Chavez is both a democrat and an authoritarian: opposition is too
widespread to be safely repressed, so he seeks instead to remain
broadly within the democratic mainstream, splitting and antagonizing
his critics, pushing them further to the right and then using their
very virulence to justify the concentration of power in his own hands.

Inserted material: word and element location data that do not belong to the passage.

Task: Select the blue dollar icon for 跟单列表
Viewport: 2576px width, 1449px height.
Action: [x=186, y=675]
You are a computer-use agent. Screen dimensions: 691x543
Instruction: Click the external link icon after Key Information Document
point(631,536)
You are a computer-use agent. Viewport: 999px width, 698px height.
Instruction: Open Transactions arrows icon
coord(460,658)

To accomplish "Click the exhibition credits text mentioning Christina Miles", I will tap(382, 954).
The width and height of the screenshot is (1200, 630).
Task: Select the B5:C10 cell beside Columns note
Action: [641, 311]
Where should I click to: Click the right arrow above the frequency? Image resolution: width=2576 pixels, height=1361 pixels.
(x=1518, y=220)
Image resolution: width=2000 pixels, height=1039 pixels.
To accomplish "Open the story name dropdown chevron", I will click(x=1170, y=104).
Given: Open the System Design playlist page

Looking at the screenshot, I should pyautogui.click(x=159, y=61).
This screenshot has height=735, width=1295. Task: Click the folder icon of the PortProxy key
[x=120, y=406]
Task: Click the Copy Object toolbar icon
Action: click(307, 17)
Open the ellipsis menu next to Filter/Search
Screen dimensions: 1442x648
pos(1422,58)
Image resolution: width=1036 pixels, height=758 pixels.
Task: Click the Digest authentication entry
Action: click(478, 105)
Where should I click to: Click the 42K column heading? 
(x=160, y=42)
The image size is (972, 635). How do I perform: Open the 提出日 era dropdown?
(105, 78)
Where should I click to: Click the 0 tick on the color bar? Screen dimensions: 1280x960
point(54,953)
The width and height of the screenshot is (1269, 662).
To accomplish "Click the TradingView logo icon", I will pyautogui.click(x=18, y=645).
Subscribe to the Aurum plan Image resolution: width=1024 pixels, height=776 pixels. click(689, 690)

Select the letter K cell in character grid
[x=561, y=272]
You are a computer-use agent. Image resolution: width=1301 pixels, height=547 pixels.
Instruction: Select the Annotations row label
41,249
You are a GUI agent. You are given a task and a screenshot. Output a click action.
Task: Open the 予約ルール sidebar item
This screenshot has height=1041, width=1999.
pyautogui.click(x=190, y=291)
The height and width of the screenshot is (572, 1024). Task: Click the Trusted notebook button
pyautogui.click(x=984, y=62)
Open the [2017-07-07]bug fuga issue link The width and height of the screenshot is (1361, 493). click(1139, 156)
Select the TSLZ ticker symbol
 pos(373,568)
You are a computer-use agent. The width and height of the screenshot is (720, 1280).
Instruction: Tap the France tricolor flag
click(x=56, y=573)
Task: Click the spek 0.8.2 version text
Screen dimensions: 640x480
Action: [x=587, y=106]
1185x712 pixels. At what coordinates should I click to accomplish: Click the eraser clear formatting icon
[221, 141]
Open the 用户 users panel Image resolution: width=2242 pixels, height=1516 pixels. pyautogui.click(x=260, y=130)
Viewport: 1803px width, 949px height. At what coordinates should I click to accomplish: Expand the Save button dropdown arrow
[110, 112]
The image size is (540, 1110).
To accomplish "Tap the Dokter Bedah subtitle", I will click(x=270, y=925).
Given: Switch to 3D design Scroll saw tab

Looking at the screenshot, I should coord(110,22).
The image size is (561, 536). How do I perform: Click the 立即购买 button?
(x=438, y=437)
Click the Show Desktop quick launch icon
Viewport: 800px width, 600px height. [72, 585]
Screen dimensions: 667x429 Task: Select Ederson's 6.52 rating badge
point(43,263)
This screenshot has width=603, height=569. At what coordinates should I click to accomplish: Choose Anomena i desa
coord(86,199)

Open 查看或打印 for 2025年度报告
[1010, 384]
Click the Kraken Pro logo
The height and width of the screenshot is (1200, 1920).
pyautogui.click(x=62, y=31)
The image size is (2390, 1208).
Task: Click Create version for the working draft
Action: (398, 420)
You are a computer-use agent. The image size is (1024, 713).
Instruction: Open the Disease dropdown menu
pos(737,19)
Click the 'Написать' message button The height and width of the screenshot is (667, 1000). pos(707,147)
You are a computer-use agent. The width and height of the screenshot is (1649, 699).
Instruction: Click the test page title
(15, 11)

In that light, preaching revolution has served Chávez well. The ragbag
of right-wingers and out-of-work oligarchs who make up the Venezuelan
opposition's leadership were sent into a predictable frothy-mouthed
frenzy by his talk of communist revolution; they now spend the bulk of
their time spluttering in reactionary outrage, attacking the model he
claims to represent rather than putting forward their own solutions to
the country's problems. His supporters, meanwhile, are too caught up
in the fervor of revolution to quibble over the erosion of their civil
liberties.

Hugo Chávez's opponents like to portray him as a clown; in fact, he's
proven remarkably shrewd. He is neither a socialist saviour nor a red
menace; rather, he is a calculating and pragmatic leader who donned
the mantle of Castro-style revolutionary socialism to wrong-foot his
opponents. In attacking America and cosying up to Cuba, Chávez has now
won the support of a broad swathe of the international left, and the
opprobrium of a still-wider tract of the American right. Both sides
are ultimately playing into his hands, validating his revolutionary
sleight-of-hand and overlooking the essential realpolitik that lies,
for good or for bad, at the heart of chavismo.